Members of the Jewish community hold a protest against Britain's opposition Labour party leader Jeremy Corbyn and anti-semitism in the  Labour party, outside the British Houses of Parliament in central London on March 26, 2018. / AFP PHOTO / Tolga AKMEN        (Photo credit should read TOLGA AKMEN/AFP/Getty Images)
Thousands protest murder of Holocaust survivor
01:37 - Source: CNN
Paris CNN  — 

Thousands of people marched through Paris on Wednesday evening to protest the killing of a Holocaust survivor in her home over the weekend, in what investigators are treating as an anti-Semitic crime.

Mireille Knoll, 85, was stabbed 11 times and her apartment was set on fire in the attack, French authorities said. Two men in their 20s have been arrested, one a neighbor of Knoll’s and the other a homeless man, a judicial source told CNN.

An image of Mireille Knoll posted on the door of her apartment in Paris on March 27, 2018, after she was found dead.

Protesters marched to Knoll’s home in Paris’ 11th arrondissement on Wednesday, many carrying white roses in mourning for Knoll. Others held signs showing a yellow hand, which became an anti-racism symbol in France some years ago, above the phrase, “Don’t touch my friend.”

Dominique Moisi, co-founder of the Paris-based French Institute of International Relations, said he was marching to call for peace across the country.

“What we want is a kind of unity in the country, behind sanity, humanity, to proclaim the sanctity of life,” he said.

When asked what the protest was about, he said: “The spirit of resistance – a country that says it’s enough, you can’t accept that an old woman who survived … the Holocaust should be murdered.”

Far-right leader Marine Le Pen and far-left leader Jean-Luc Melenchon turned up but were both booed and heckled by the crowd.

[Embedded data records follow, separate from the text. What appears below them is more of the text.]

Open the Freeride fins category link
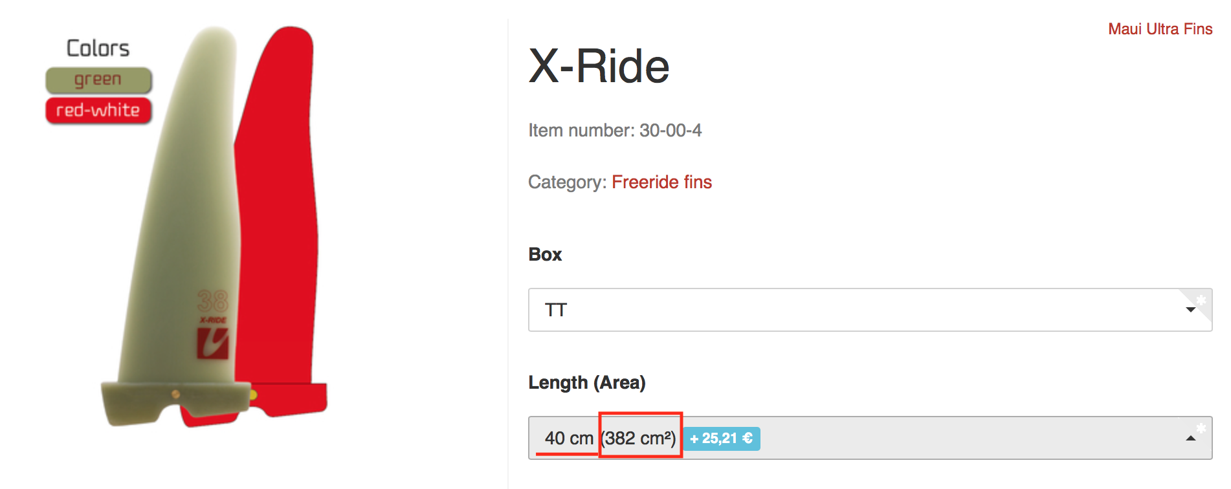The width and height of the screenshot is (1231, 489). click(x=661, y=182)
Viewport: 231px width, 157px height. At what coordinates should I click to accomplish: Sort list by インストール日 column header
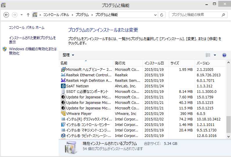point(154,63)
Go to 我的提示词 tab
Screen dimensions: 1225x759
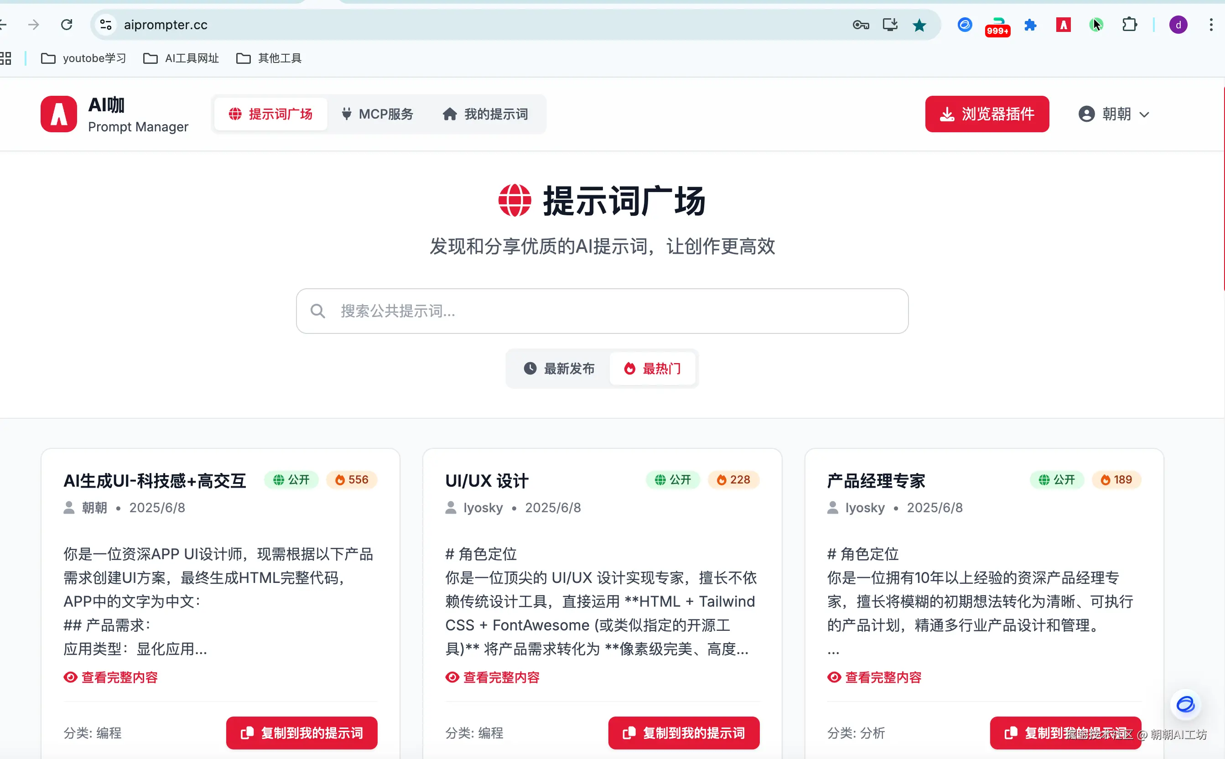point(485,114)
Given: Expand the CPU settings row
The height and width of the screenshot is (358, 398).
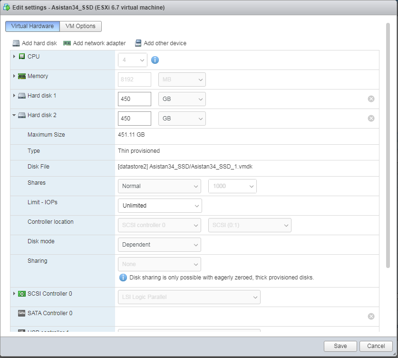Looking at the screenshot, I should click(14, 57).
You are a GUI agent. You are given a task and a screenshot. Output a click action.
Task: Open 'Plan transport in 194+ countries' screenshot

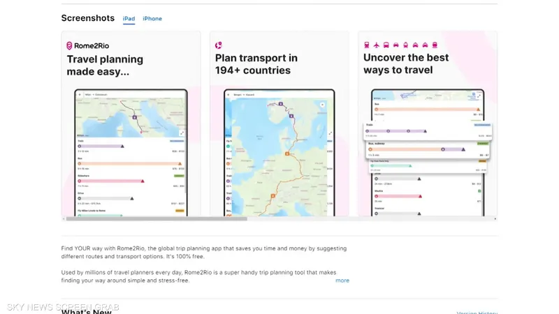point(280,124)
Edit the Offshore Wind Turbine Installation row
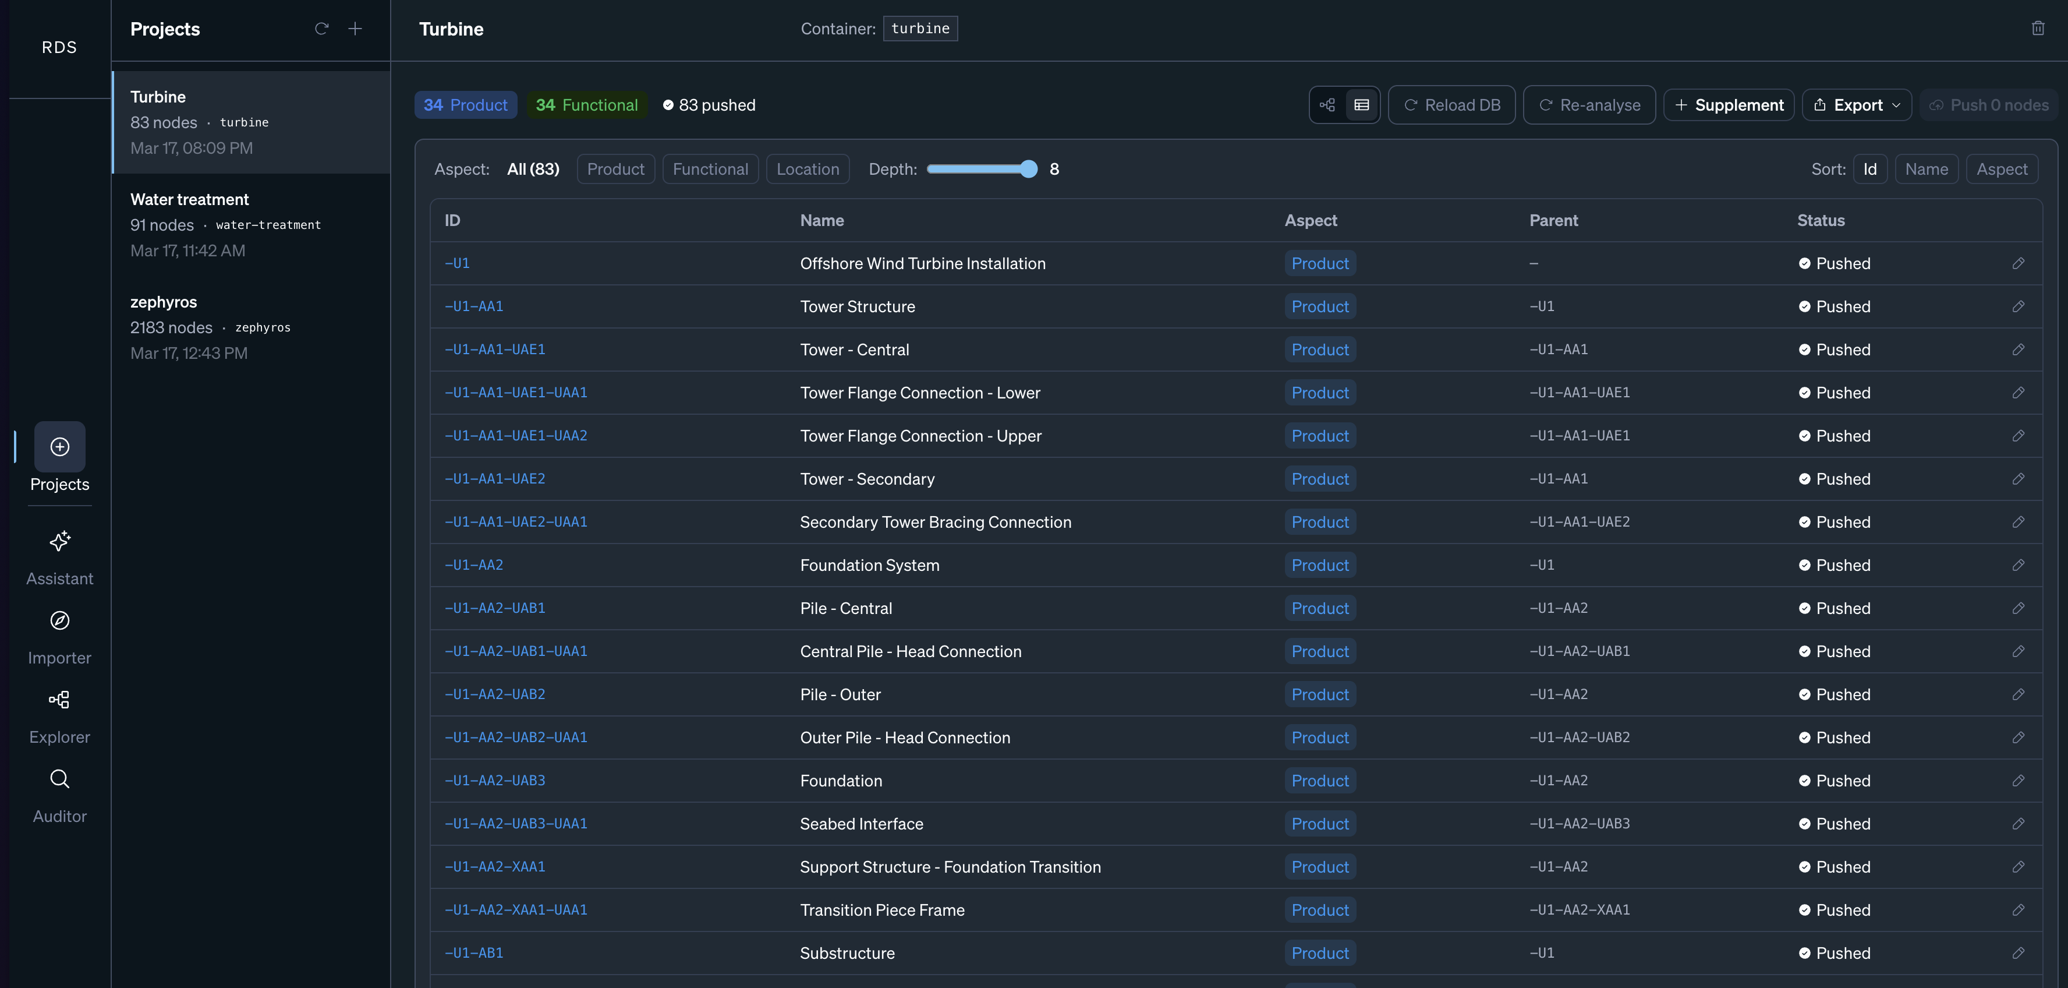 click(2020, 263)
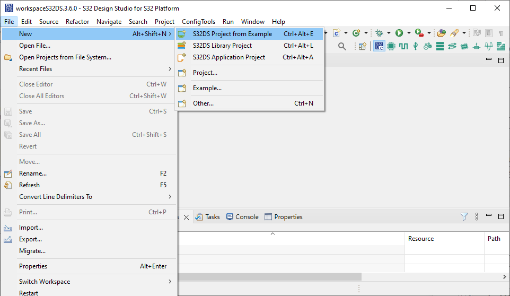This screenshot has width=510, height=296.
Task: Click the horizontal scrollbar in Problems view
Action: [x=269, y=276]

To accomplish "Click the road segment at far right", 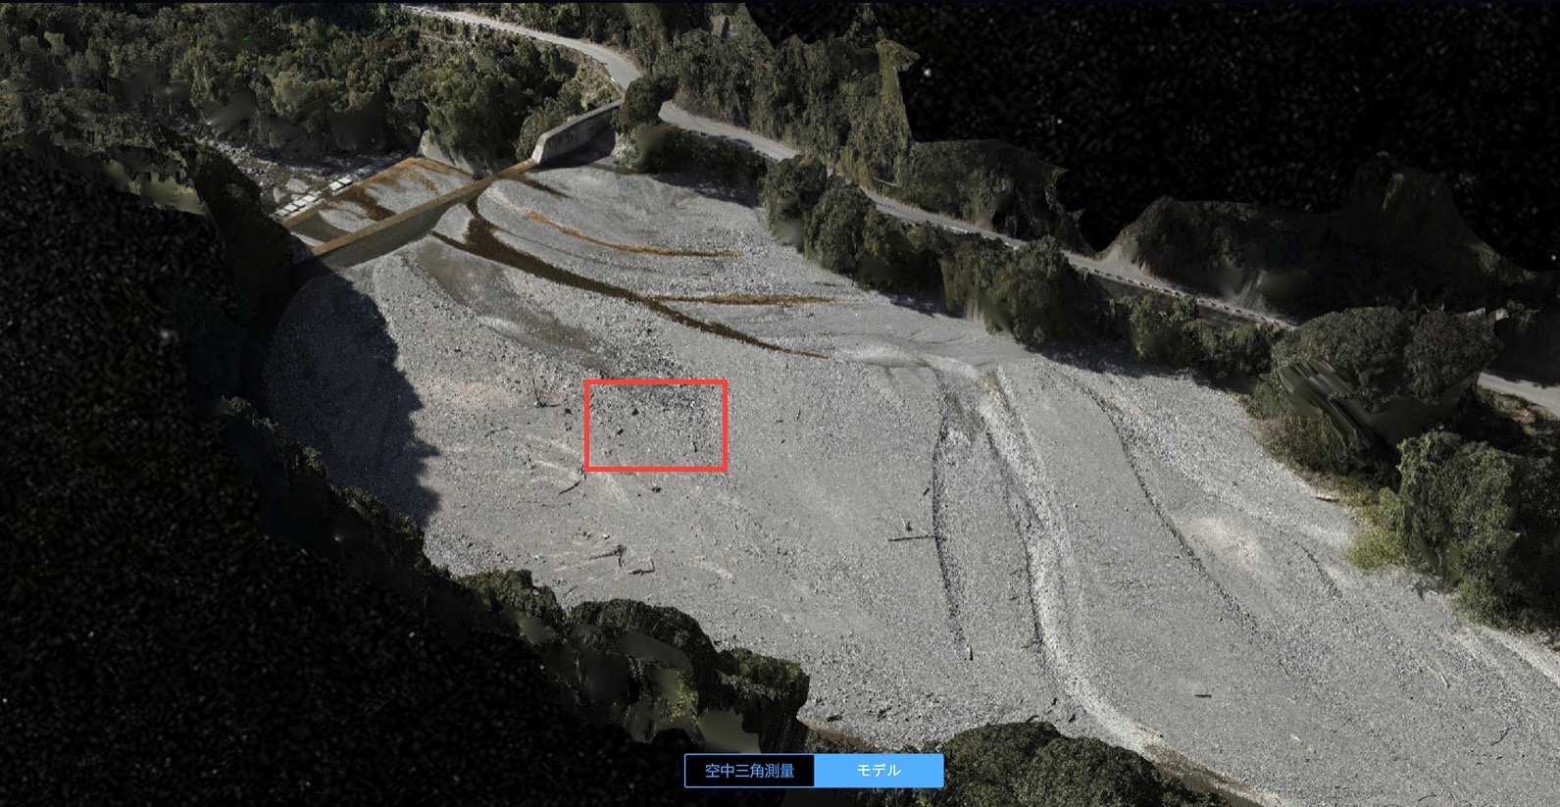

French Interior Minister Gerard Collomb, second right, and other French officials marching in Paris on Wednesday,

The Representative Council of Jewish Institutions, known as CRIF, which helped organize the march, had asked Le Pen to stay away, French media reported. Le Pen has contested several elections on an anti-immigration platform and her critics accuse her of racism.

“I want to show a symbol of unity. I don’t care what the CRIF thinks about me and my party. I think that the people who are booing me just have a disgraceful behavior,” she said, CNN affiliate BMF TV reported.

Some senior ministers were seen at the rally.

French President Emmanuel Macron said Wednesday that those who killed Knoll had “desecrated our sacred values and our memory.”

Knoll had evaded the Vel’ d’Hiv Roundup, which was ordered by Nazi occupiers in 1942 and resulted in the mass arrest of 13,000 French Jews, according to French lawmaker Meyer Habib, Reuters reported.

Those detained were held at the Vel’ d’Hiv cycling track in Paris before thousands were deported to the Auschwitz concentration camp in Nazi-occupied Poland.

Earlier on Wednesday, vandals trashed the offices of a Jewish student group at the Pantheon-Sorbonne University in Paris and scrawled the premises with anti-Semitic messages.

Sacha Ghozlan, director of the Jewish group, said that among the messages were “Zionist place” and “death to Israel.”